[Ndn-interest] any comments on naming convention?
Lan Wang (lanwang)
lanwang at memphis.edu
Fri Sep 26 08:01:28 PDT 2014
On Sep 25, 2014, at 4:09 PM, <Marc.Mosko at parc.com>
> On Sep 25, 2014, at 10:01 PM, Lan Wang (lanwang) <lanwang at memphis.edu> wrote:
>>>> - Benefit seems apparent in multi-consumer scenarios, even without sync.
>>>> Let's say I have 5 personal devices requesting mail. In Scheme B, every
>>>> publisher receives and processes 5 interests per second on average. In
>>>> Scheme A, with an upstream caching node, each receives 1 per second
>>>> maximum. The publisher still has to throttle requests, but with no help
>>>> or scaling support from the network.
>>> This can be done without selectors. As long as all the clients produce a
>>> request for the same name they can take advantage caching.
>> What Jeff responded to is that scheme B requires a freshness of 0 for the initial interest to get to the producer (in order to get the latest list of email names). If freshness is 0, then there's no caching of the data. No meter how the clients name their Interests, they can't take advantage of caching.
> How do selectors prevent you from sending an Interest to the producer, if it’s connected. I send first interest “exclude <= 100” and cache A responds with version 110. Don’t you then turn around and send a second interest “exclude <= 110” to see if another cache has a more recent version? Won’t that interest go to the producer, if its connected? It will then need to send a NACk (or you need to timeout), if there’s nothing more recent.
> Using selectors, you still never know if there’s a more recent version until you get to the producer or you timeout. You always need to keep asking and asking. Also, there’s nothing special about the content object from the producer, so you still don’t necessarily believe that its the most recent, and you’ll then ask again. Sure, an application could just accept the 1st or 2nd content object it gets back, but it never really knows. Sure, if the CreateTime (I think you call it Timestamp in NDN, if you still have it) is very recent and you assume synchronized clocks, then you might have some belief that it’s current.
> We could also talk about FreshnessSeconds and MustBeFresh, but that would be best to start its own thread on.

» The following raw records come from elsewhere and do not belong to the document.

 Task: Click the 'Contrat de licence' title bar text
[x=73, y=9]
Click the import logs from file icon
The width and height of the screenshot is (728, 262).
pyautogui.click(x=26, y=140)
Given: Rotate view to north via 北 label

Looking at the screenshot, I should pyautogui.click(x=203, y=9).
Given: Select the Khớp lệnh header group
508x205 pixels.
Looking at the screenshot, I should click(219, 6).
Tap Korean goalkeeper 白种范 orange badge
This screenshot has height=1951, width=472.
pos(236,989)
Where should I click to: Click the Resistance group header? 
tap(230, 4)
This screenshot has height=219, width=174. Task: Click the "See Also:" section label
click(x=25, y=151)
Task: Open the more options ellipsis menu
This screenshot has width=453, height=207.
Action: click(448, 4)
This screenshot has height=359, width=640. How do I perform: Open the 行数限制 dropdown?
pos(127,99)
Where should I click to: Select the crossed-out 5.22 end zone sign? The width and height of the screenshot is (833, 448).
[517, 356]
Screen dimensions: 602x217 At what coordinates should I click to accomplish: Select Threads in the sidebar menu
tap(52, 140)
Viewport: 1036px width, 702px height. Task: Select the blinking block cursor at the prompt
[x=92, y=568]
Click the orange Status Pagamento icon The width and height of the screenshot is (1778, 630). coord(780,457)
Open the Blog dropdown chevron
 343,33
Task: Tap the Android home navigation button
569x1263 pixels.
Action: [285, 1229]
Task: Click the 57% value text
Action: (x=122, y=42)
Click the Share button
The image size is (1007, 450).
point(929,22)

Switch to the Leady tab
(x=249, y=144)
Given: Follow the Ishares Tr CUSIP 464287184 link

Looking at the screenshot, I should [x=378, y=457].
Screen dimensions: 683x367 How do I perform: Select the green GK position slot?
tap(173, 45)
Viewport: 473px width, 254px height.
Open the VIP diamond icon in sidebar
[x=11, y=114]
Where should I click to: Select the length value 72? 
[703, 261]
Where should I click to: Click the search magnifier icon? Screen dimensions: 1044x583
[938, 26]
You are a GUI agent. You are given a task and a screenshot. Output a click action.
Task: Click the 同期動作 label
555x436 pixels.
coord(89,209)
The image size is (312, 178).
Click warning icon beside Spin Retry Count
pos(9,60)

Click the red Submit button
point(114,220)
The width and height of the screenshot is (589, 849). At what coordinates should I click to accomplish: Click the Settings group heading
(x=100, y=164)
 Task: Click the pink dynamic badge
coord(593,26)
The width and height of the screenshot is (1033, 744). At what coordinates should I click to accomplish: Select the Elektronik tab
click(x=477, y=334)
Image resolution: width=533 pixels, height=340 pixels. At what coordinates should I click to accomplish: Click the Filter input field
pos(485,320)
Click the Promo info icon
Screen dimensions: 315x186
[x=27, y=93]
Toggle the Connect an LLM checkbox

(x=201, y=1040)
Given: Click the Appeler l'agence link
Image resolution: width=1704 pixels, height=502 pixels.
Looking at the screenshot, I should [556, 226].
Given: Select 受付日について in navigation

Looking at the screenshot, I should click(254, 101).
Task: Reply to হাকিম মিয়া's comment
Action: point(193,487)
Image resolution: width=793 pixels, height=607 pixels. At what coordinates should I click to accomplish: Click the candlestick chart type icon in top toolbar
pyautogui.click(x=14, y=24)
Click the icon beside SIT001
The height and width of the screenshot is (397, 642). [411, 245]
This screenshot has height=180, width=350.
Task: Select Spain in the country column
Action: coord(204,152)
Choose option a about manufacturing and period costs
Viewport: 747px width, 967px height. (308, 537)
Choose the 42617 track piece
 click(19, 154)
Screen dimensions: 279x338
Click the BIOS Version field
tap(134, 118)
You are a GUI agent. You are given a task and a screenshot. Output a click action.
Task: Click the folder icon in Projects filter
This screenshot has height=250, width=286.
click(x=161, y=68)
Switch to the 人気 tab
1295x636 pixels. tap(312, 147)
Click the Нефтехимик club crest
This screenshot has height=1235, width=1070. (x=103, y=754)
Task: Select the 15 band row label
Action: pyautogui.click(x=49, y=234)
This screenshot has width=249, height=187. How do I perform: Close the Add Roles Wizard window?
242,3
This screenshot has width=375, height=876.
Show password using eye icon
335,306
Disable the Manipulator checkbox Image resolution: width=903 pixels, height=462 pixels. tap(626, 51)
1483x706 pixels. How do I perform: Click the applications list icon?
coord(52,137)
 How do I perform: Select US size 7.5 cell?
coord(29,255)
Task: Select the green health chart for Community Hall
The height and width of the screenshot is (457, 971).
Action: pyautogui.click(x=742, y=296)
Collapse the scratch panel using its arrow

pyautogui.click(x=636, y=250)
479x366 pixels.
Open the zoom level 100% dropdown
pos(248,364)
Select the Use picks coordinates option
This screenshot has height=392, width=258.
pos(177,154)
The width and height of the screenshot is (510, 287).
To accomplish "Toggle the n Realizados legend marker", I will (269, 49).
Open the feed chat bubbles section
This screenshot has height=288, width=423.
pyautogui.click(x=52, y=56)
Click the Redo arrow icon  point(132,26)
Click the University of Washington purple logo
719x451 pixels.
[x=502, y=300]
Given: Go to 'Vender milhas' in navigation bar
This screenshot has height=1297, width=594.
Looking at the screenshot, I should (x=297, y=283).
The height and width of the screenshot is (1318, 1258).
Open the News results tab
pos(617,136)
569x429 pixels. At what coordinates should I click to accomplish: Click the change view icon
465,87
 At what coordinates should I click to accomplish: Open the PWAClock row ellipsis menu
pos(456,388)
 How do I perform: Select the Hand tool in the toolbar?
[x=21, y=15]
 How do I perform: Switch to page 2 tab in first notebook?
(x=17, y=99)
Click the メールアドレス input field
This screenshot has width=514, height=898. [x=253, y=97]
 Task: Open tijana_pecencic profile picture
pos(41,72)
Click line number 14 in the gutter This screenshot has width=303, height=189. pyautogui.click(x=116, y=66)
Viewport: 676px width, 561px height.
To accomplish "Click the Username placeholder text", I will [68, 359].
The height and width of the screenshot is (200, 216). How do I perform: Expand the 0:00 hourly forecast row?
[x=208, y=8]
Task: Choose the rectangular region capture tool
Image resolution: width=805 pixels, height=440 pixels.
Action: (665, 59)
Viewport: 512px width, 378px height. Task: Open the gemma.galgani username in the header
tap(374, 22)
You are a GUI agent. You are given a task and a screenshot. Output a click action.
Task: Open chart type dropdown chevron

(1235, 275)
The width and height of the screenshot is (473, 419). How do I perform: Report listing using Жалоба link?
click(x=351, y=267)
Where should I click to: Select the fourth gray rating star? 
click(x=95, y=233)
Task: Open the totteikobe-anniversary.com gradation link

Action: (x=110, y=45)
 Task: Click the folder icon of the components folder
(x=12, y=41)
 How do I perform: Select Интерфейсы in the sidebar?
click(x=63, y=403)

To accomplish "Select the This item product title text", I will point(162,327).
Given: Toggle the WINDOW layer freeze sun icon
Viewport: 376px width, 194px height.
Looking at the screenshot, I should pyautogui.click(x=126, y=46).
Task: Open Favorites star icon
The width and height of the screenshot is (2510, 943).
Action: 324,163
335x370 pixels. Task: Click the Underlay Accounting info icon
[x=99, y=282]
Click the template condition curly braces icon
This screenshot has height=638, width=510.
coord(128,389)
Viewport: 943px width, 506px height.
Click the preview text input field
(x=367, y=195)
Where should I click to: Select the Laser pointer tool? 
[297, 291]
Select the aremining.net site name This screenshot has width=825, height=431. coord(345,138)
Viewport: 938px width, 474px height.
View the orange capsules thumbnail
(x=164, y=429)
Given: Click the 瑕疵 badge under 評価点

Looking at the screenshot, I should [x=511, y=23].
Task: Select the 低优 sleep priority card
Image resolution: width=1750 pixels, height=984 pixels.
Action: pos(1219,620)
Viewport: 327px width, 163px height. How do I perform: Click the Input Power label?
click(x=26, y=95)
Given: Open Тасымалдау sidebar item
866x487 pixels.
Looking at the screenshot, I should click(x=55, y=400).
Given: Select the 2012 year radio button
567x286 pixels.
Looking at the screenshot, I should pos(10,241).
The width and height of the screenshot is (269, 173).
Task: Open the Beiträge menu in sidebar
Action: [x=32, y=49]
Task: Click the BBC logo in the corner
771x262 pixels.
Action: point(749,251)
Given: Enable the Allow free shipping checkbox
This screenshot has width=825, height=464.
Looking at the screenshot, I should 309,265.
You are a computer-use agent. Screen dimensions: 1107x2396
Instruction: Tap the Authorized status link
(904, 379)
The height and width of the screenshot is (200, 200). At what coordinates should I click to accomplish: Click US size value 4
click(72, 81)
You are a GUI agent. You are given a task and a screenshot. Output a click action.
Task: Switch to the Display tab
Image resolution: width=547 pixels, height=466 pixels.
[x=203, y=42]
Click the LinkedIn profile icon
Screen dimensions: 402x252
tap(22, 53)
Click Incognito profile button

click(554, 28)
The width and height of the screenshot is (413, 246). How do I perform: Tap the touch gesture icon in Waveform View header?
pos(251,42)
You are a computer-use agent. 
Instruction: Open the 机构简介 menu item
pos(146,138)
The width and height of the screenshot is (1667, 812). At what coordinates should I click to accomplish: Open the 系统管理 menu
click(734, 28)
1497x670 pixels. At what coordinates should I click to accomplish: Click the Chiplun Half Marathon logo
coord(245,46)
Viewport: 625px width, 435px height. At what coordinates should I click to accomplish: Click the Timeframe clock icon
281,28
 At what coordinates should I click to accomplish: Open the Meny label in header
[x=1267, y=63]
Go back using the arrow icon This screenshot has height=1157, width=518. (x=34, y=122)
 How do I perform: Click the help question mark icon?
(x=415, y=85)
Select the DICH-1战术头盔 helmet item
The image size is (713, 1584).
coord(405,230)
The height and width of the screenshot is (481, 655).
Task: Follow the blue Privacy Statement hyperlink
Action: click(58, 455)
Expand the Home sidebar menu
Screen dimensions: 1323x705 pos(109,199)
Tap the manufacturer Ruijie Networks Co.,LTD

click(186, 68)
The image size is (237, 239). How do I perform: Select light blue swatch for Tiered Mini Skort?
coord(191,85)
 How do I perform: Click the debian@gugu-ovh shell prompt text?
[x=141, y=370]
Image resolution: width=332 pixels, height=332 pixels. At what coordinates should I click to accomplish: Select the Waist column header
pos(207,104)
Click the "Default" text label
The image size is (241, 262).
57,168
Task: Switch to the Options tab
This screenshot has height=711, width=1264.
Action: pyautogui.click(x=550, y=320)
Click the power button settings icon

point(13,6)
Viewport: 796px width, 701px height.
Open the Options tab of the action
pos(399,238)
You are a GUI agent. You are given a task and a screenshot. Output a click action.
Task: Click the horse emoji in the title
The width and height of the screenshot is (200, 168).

First of all, I'm not saying selectors prevent you from sending an Interest to the producer. Jeff's example is when you have five devices all wanting to get your emails, then the caching of the Data packet that contains the list of emails in Scheme A helps reduce the load on the producer. No matter how many devices want to get the list and when they send their Interest, the load on the server is constant (at most one Interest for the email list per second in the example). But in Scheme B, in worst case, the producer can get 5 Interests per second.
Second, with or without selectors, you need to keep asking since you never know when new emails will arrive and the list will change. With any design, you need to keep asking. The question is how often to ask. The user may be happy to get his new emails once every 10 minutes. You can ask for a new list every 10 minutes. If you get a list from somewhere (if it was cached, it must have been less than 1 second old if FreshnessSecond of 1 second was used; if not, it must have been generated by the server) or get a NACK from the server, you may stop asking. If the user insists getting new emails as soon as possible, then the email client can send an Interest, say, every minute. This serves as a pending Interest at the server, and the server will respond whenever there's a new list. This pending Interest needs to be refreshed whenever it times out (every minute in this example). This is similar to sync.